» Try it: Which lines run from the start of the data below to the line containing "Зеркало ERICKA (MIR) (32, 998)"? Set them down exactly, with none added.

[Saved entries]
---+---
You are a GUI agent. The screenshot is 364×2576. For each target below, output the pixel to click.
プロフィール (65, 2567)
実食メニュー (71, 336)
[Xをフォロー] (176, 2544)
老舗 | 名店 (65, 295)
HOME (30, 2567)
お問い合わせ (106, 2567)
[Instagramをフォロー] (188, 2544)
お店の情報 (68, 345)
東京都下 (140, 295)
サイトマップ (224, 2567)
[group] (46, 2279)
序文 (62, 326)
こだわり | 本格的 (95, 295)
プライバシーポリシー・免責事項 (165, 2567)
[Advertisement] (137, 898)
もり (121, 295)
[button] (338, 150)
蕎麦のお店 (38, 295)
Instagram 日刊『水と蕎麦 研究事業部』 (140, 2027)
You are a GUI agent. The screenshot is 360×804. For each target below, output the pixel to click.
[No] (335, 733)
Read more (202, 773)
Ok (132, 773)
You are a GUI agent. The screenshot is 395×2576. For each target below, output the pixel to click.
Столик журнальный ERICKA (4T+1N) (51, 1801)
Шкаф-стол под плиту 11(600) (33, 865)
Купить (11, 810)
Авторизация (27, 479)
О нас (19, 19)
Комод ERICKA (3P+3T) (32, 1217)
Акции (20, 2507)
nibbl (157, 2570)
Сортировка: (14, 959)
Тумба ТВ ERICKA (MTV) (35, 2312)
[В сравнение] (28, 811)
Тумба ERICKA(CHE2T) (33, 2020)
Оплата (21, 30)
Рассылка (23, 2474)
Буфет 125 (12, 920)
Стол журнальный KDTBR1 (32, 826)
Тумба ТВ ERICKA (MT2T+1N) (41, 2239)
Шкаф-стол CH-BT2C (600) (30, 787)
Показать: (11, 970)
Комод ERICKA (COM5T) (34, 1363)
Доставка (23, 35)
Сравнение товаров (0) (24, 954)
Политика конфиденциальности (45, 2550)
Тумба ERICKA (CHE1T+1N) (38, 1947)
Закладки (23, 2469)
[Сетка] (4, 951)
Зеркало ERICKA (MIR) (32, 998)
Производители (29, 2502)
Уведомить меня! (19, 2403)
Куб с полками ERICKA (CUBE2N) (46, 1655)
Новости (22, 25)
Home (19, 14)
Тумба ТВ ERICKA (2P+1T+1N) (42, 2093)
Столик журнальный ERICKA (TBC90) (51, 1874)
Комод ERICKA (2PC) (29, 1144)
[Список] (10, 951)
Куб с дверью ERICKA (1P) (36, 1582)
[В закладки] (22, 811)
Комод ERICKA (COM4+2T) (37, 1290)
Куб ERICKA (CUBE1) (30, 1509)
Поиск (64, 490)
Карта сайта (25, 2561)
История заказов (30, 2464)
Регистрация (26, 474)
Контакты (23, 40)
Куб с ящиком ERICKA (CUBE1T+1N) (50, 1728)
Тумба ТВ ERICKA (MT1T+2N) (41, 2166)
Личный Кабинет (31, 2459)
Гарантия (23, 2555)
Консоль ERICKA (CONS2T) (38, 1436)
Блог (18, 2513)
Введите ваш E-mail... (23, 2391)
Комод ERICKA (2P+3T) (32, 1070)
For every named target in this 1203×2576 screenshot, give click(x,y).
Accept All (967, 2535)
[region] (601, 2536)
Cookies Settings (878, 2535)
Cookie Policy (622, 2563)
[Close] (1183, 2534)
---+---
» Completed task:
You are a GUI agent. The screenshot is 364×2576. For each target below, output the pixel to click.
プロフィール (65, 2567)
実食メニュー (71, 336)
[Xをフォロー] (176, 2544)
老舗 | 名店 (65, 295)
HOME (30, 2567)
お問い合わせ (106, 2567)
[Instagramをフォロー] (188, 2544)
お店の情報 (68, 345)
東京都下 (140, 295)
サイトマップ (224, 2567)
[group] (46, 2279)
序文 (62, 326)
こだわり | 本格的 (95, 295)
プライバシーポリシー・免責事項 (165, 2567)
[Advertisement] (137, 898)
もり (121, 295)
[button] (338, 150)
蕎麦のお店 (38, 295)
Instagram 日刊『水と蕎麦 研究事業部』 (140, 2027)
You are a GUI agent. The screenshot is 360×804. For each target below, output the pixel to click.
[No] (335, 733)
Read more (202, 773)
Ok (132, 773)
You are a GUI agent. The screenshot is 395×2576. For each target below, output the pixel to click.
Столик журнальный ERICKA (4T+1N) (51, 1801)
Шкаф-стол под плиту 11(600) (33, 865)
Купить (11, 810)
Авторизация (27, 479)
О нас (19, 19)
Комод ERICKA (3P+3T) (32, 1217)
Акции (20, 2507)
nibbl (157, 2570)
Сортировка: (14, 959)
Тумба ТВ ERICKA (MTV) (35, 2312)
[В сравнение] (28, 811)
Тумба ERICKA(CHE2T) (33, 2020)
Оплата (21, 30)
Рассылка (23, 2474)
Буфет 125 (12, 920)
Стол журнальный KDTBR1 (32, 826)
Тумба ТВ ERICKA (MT2T+1N) (41, 2239)
Шкаф-стол CH-BT2C (600) (30, 787)
Показать: (11, 970)
Комод ERICKA (COM5T) (34, 1363)
Доставка (23, 35)
Сравнение товаров (0) (24, 954)
Политика конфиденциальности (45, 2550)
Тумба ERICKA (CHE1T+1N) (38, 1947)
Закладки (23, 2469)
[Сетка] (4, 951)
Зеркало ERICKA (MIR) (32, 998)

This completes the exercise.